3,Syfe,The app looks fantastic and it’s so fresh with...
4,Syfe,"Hi there,\n\nThe app checks for latest version..."


# 1. Data Preprocessing
Data preprocessing steps:

1. Cleaning the text
2. Tokenization
3. Enrichment – POS tagging
4. Stopwords removal
5. Obtaining the stem words

## 1. Cleaning the Text

Remove the special characters, numbers from the review text using regex

In [47]:
# Define a function to clean the text
def clean(text):
# Removes all special characters and numericals leaving the alphabets
    text = re.sub('[^A-Za-z]+', ' ', text)
    return text

# Cleaning the text in the review column
app_reviews['cleaned_reviews'] = app_reviews['content'].apply(clean)
app_reviews.head()

Unnamed: 0,app_name,content,cleaned_reviews
0,Syfe,1. The portfolio “card user interface” can be ...,The portfolio card user interface can be inco...
1,Syfe,This hybrid app is quite buggy compared Stasha...,This hybrid app is quite buggy compared Stasha...
2,Syfe,The app and website is just a bunch of fake li...,The app and website is just a bunch of fake li...
3,Syfe,The app looks fantastic and it’s so fresh with...,The app looks fantastic and it s so fresh with...
4,Syfe,"Hi there,\n\nThe app checks for latest version...",Hi there The app checks for latest version dur...


## 2. Tokenisation

Using nltk tokenize function word_tokenize() to perform word-level tokenization

## 3. Enrichment – POS tagging

Using the nltk pos_tag function to perform Parts of Speech (POS) tagging - converting each token into a tuple having the form (word, tag). POS tagging essential to preserve the context of the word and is essential for Lemmatization

## 4. Stopwords removal
Stopwords in English are words that carry very little useful information. We need to remove them as part of text preprocessing. nltk has a list of stopwords of every language. 

In [49]:
import nltk
from nltk.tokenize import word_tokenize
# Download punkt resource if unavailable
# nltk.download('punkt') 

from nltk.tag import pos_tag
# Download averaged_perceptron_tagger resource if unavailable
# nltk.download('averaged_perceptron_tagger')

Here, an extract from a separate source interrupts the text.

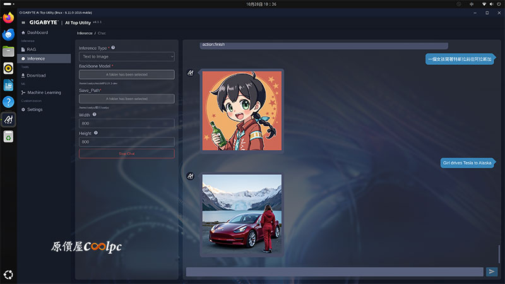The height and width of the screenshot is (284, 505).
Task: Select Machine Learning in the sidebar
Action: click(x=44, y=92)
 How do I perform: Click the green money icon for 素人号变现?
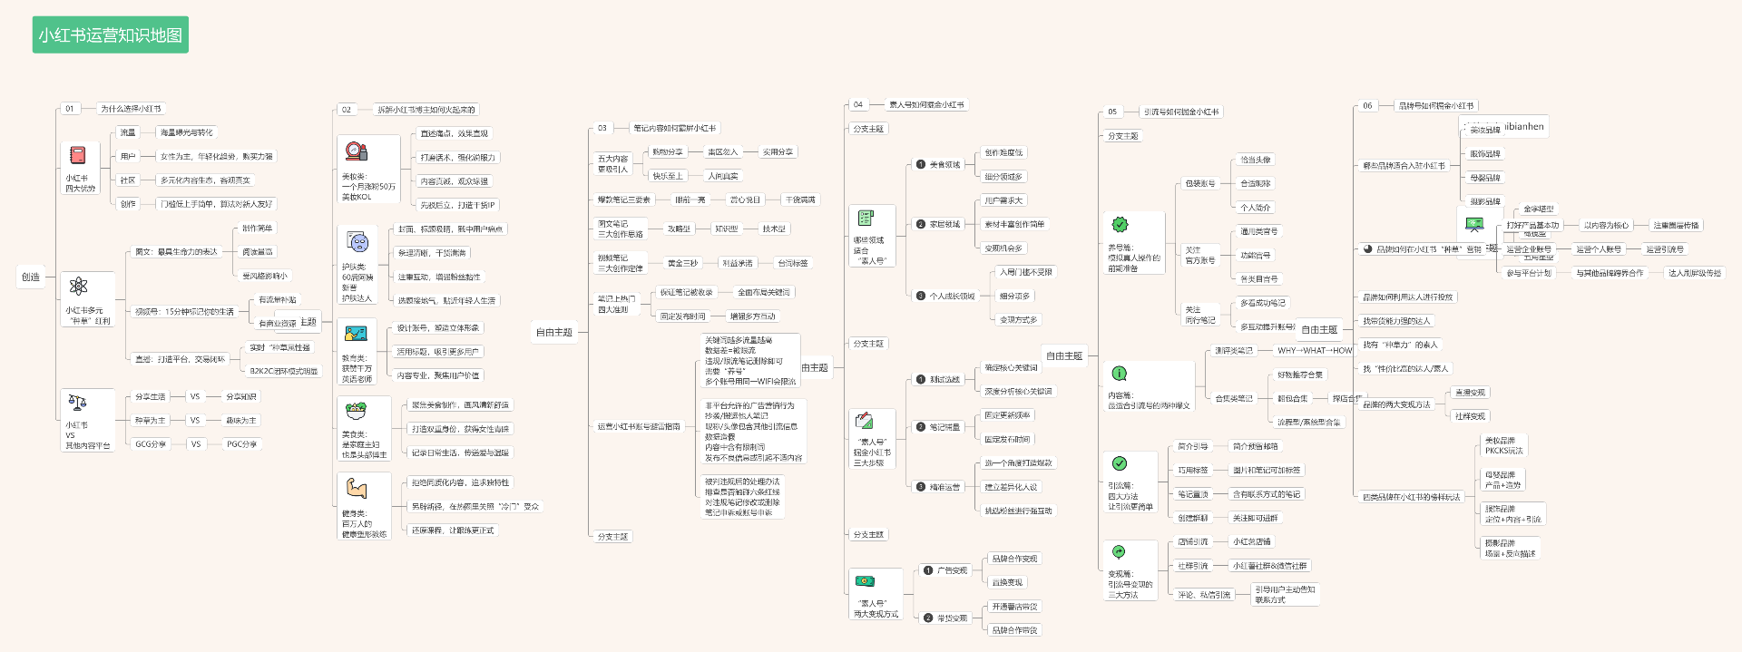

from nltk.corpus import stopwords
# nltk.download('stopwords')
from nltk.corpus import wordnet
# Download wordnet resource if unavailable
# nltk.download('wordnet')

In [48]:
## POS tagger dictionary
# To obtain the accurate Lemma, the WordNetLemmatizer requires POS tags in the form of ‘n’, ‘a’, etc. 
# But the POS tags obtained from pos_tag are in the form of ‘NN’, ‘ADJ’, etc.
# To map pos_tag to wordnet tags, we created a dictionary pos_dict. 
# Any pos_tag that starts with J is mapped to wordnet.ADJ, any pos_tag that starts with R is mapped to wordnet.ADV, and so on.
# Our tags of interest are Noun, Adjective, Adverb, Verb. Anything out of these four is mapped to None.
pos_dict = {'J':wordnet.ADJ, 'V':wordnet.VERB, 'N':wordnet.NOUN, 'R':wordnet.ADV}

def token_stop_pos(text):
    tags = pos_tag(word_tokenize(text)) # tokenise the reviews, and pos tag the tokens
    newlist = [] # create empty list to append tags to the words
    for word, tag in tags: # interate through the tuples (word:pos tag) in tags
        if word.lower() not in set(stopwords.words('english')): # remove stop words
            newlist.append(tuple([word, pos_dict.get(tag[0])])) # append new pos tags in the correct form by mapping to pos_dict
    return newlist

app_reviews['pos_tagged'] = app_reviews['cleaned_reviews'].apply(token_stop_pos) # apply token_stop_pos function to the reviews
app_reviews.head()

Unnamed: 0,app_name,content,cleaned_reviews,pos_tagged
0,Syfe,1. The portfolio “card user interface” can be ...,The portfolio card user interface can be inco...,"[(portfolio, n), (card, n), (user, None), (int..."
1,Syfe,This hybrid app is quite buggy compared Stasha...,This hybrid app is quite buggy compared Stasha...,"[(hybrid, a), (app, n), (quite, r), (buggy, a)..."
2,Syfe,The app and website is just a bunch of fake li...,The app and website is just a bunch of fake li...,"[(app, n), (website, n), (bunch, n), (fake, a)..."
3,Syfe,The app looks fantastic and it’s so fresh with...,The app looks fantastic and it s so fresh with...,"[(app, n), (looks, v), (fantastic, a), (fresh,..."
4,Syfe,"Hi there,\n\nThe app checks for latest version...",Hi there The app checks for latest version dur...,"[(Hi, n), (app, n), (checks, n), (latest, a), ..."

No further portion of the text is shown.